Goodyear Ballpark is the Spring Training home for both the Cleveland Indians and Cincinnati Reds. Opened in 2009, the stadium lacks any real distinguishing features (other than the Baseball Joint-see below), and, coupled with the barren landscaping, provides a very generic environment. Mike and I didn't sample any of the concession stands, and nothing other than standard ballpark fare was available. Add to that a $5 parking fee (the only of the three parks we went to that charged for parking) and the overall experience was further diminished.

Monday, March 21, 2011

Day 80 - Spring Training

Outside the front gate of the Goodyear Ballpark is a statue entitled "The Ziz." My friend Mike called it the "Baseball Joint." Um . . . yep. Good call. Oh, and notice the "Super Moon" up there too. Oooooh. Aaaaaah.

**UPDATE** The Outliar has helpfully identified "Bird in Space" by Romanian sculptor Constantin Brâncuşi as the inspiration for "The Ziz." Much obliged, kind sir.

Day 79 - Spring Training

As we'll explore later, the Goodyear Ballpark was my least favorite, but the signage and sunset were the best.

Day 78 - Spring Training

Life in the bullpen can get mighty boring.

Day 77 - Spring Training

I just came back from three days in the greater Phoenix area exploring the Cactus League. Reviews and photos will follow for the ballparks in Glendale, Surprise, and this one here in Goodyear, the shared home of the Cleveland Indians and Cincinnati Reds.

Day 76 - Singing

"Well, if you want to sing out, sing out
And if you want to be free, be free
'Cause there's a million things to be
You know that there are.

And if you want to live high, live high
And if you want to live low, live low
'Cause there's a million ways to go
You know that there are..."

--Cat Stevens

Wednesday, March 16, 2011

Day 75 - Forest

I went back to this spider web five minutes after I shot this - the sun was gone and it was barely visible.

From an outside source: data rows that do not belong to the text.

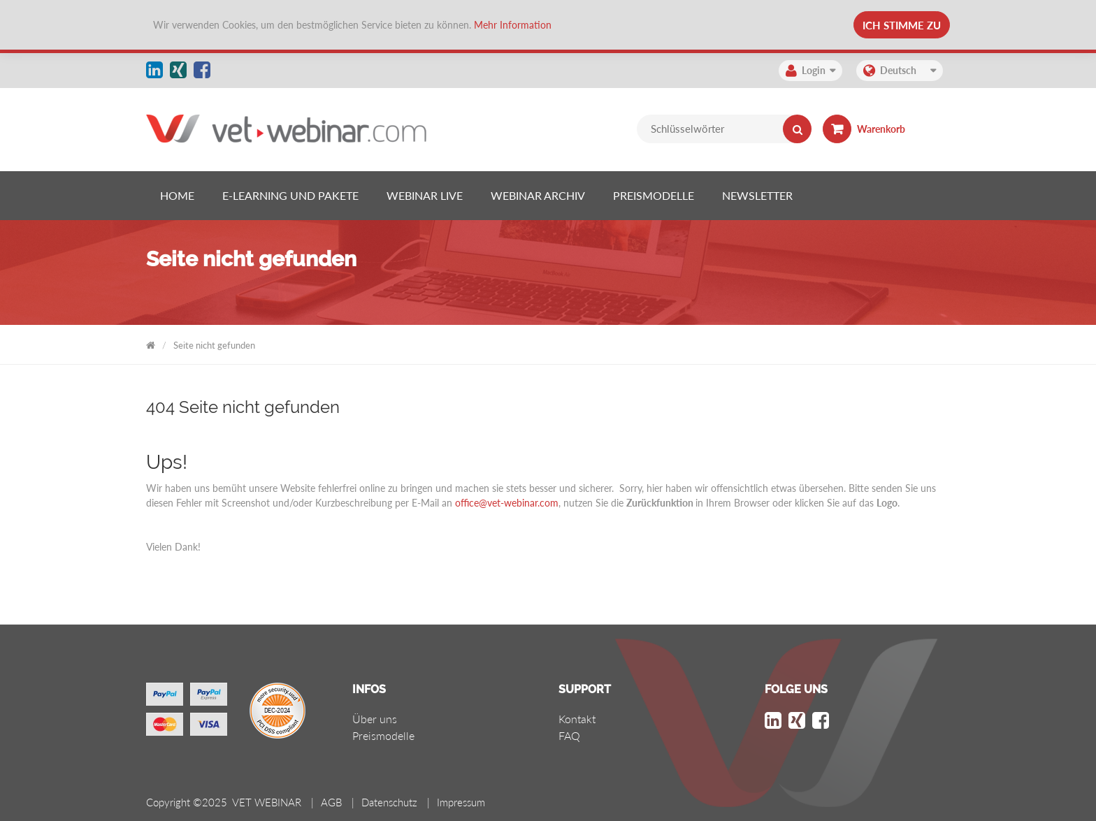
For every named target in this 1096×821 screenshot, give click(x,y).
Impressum (461, 802)
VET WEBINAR (150, 343)
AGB (331, 802)
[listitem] (177, 195)
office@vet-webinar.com (506, 503)
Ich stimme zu (902, 25)
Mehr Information (512, 25)
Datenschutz (389, 802)
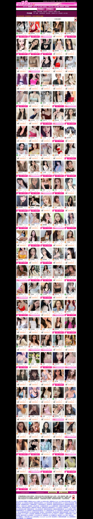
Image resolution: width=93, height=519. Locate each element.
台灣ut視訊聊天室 (32, 492)
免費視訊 (26, 33)
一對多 (62, 364)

Timing is everything . . .

Tuesday, March 15, 2011

Day 74 - Forest

This broken tree had so many different textures going on, plus the depth of field was dramatic.

Monday, March 14, 2011

Day 73 - Location Panoramas #3: Tides

Same location, different positions, with the bottom shot taken about 90 minutes after the top.

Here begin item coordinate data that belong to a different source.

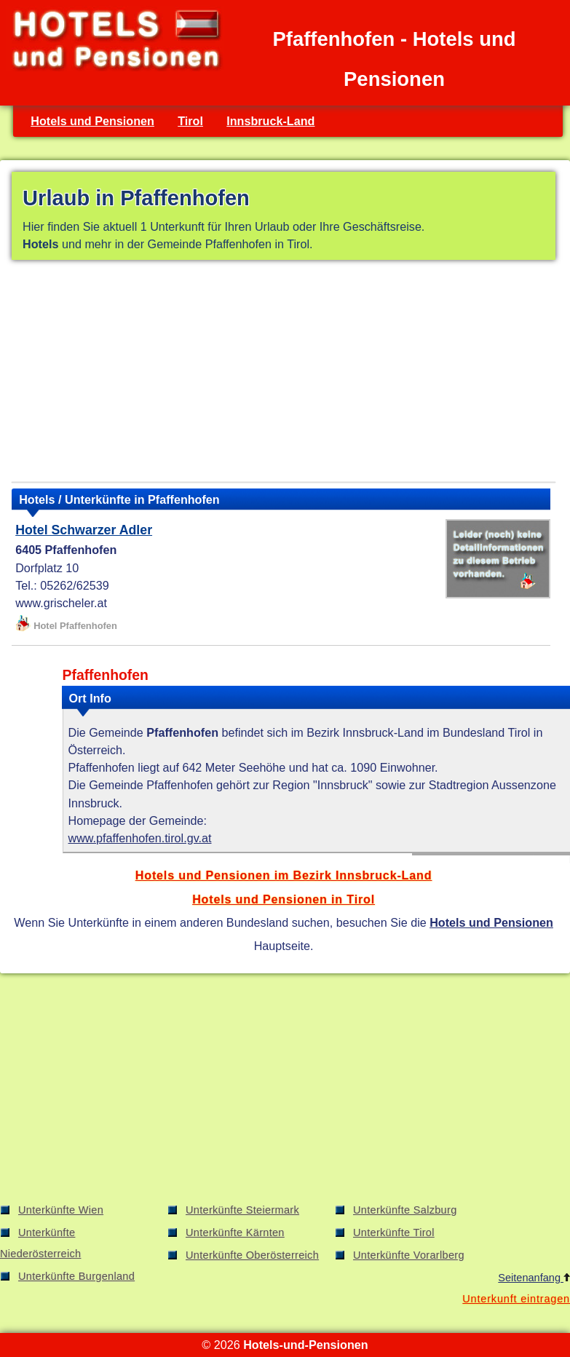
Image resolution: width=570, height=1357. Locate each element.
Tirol (190, 120)
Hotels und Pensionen (92, 120)
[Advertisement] (283, 373)
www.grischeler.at (61, 602)
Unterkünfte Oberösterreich (252, 1255)
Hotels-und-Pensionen (305, 1344)
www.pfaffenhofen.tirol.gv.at (140, 837)
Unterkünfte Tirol (394, 1232)
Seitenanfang (534, 1277)
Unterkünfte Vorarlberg (408, 1255)
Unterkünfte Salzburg (405, 1210)
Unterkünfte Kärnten (235, 1232)
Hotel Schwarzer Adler (83, 530)
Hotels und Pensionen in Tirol (283, 899)
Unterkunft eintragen (516, 1299)
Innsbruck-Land (270, 120)
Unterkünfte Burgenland (76, 1276)
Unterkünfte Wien (60, 1210)
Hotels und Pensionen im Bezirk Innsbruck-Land (283, 875)
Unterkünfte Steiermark (242, 1210)
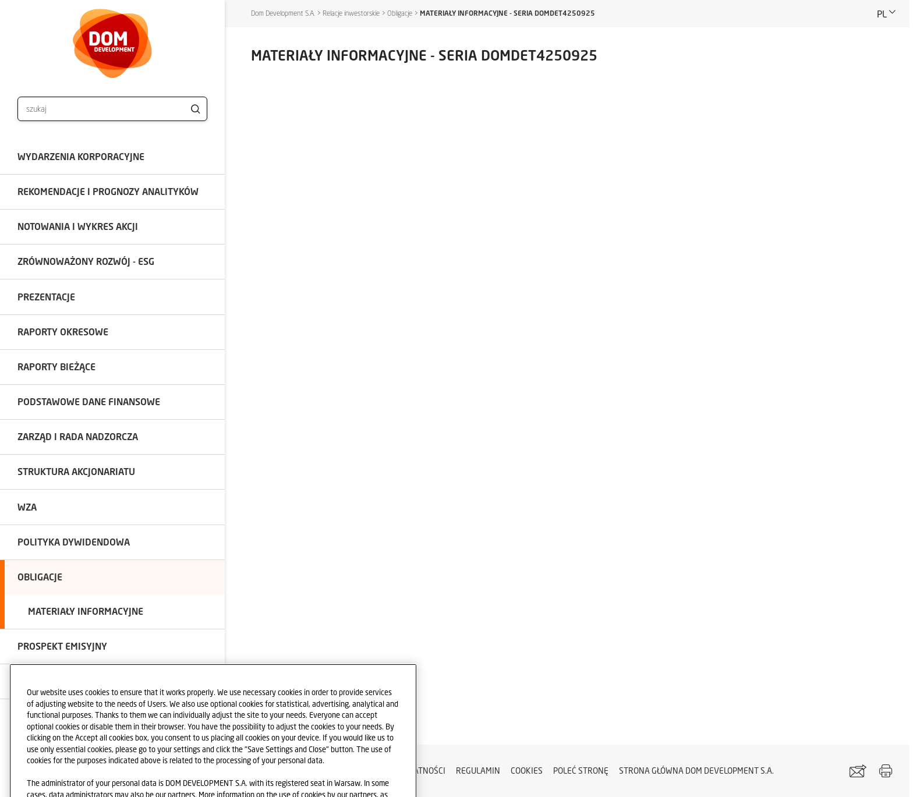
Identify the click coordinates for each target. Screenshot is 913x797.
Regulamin (478, 770)
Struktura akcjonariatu (76, 471)
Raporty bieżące (56, 366)
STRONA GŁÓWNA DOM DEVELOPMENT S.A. (696, 770)
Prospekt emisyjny (62, 645)
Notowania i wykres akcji (77, 226)
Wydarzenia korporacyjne (80, 156)
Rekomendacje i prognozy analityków (108, 191)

Day 72 - Location Panoramas #2: Water

Fresh water on the top, brackish marsh in the middle, and salt water on the bottom.

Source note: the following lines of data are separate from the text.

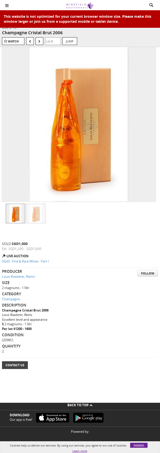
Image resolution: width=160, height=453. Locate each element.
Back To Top (80, 405)
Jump (69, 41)
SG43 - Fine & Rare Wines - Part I (25, 261)
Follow (147, 273)
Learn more (79, 451)
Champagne (11, 299)
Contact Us (14, 365)
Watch (13, 41)
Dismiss (139, 445)
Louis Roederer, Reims (18, 276)
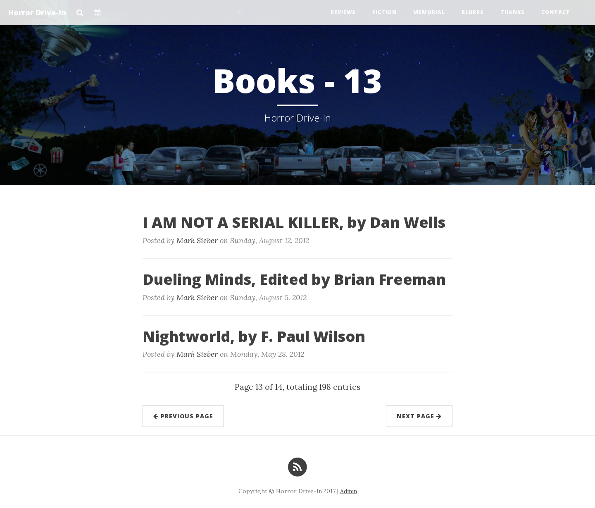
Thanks (512, 12)
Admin (348, 491)
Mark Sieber (197, 240)
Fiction (384, 12)
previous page (183, 416)
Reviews (343, 12)
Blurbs (473, 12)
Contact (555, 12)
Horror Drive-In (37, 12)
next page (419, 416)
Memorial (429, 12)
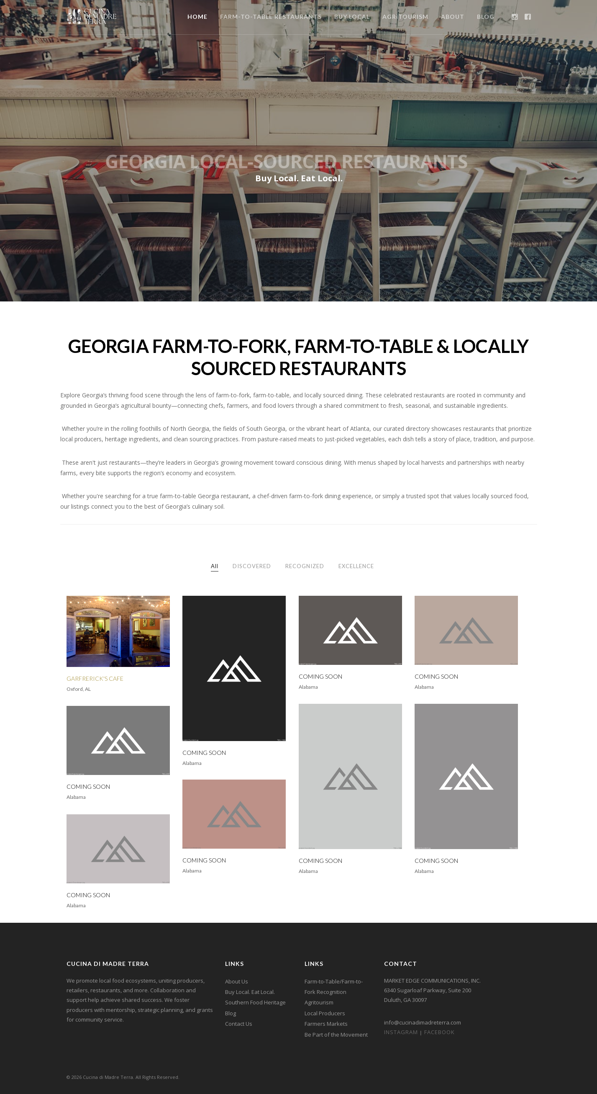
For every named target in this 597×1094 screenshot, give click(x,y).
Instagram (401, 1032)
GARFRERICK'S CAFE (95, 678)
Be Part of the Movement (336, 1034)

Day 71 - Location Panoramas #1: Forest

You film anything in these locations and it'll look like a million bucks...

Day 70 - Dew

There's something to be said about being on location at sunrise . . .

Friday, March 11, 2011

Day 69 - Dew

Dewdrops were hanging on this cobweb like crystal balls, similar to a shot I took over a year ago . . .

Thursday, March 10, 2011

Day 68 - Banana Slug

The namesake for the UC Santa Cruz athletic teams, this banana slug was at least six inches long and bigger around than my thumb. Once I spotted the first one, I started seeing them all over the forest.

Day 67 - Wildflowers

These tiny gems were maybe the size of my little fingernail, and were scattered all over the forest floor.

Day 66 - Pescadero

This was the moss that was growing on all the trees.

Day 65 - Solitude

Standing by the side of a deserted road guarding picture cars leads to interesting ways to pass the time.

Day 64 - Pescadero

It may not conjure images of monkeys and exotic birds, but this technically is also the rainforest.

Day 63 - Pescadero

This monstrous redwood had been split nearly in two by lightning, and was hollowed out and charred from the ground to its top, but yet was still alive. I'm standing inside, four feet or so below ground level, shooting straight up between the two halves.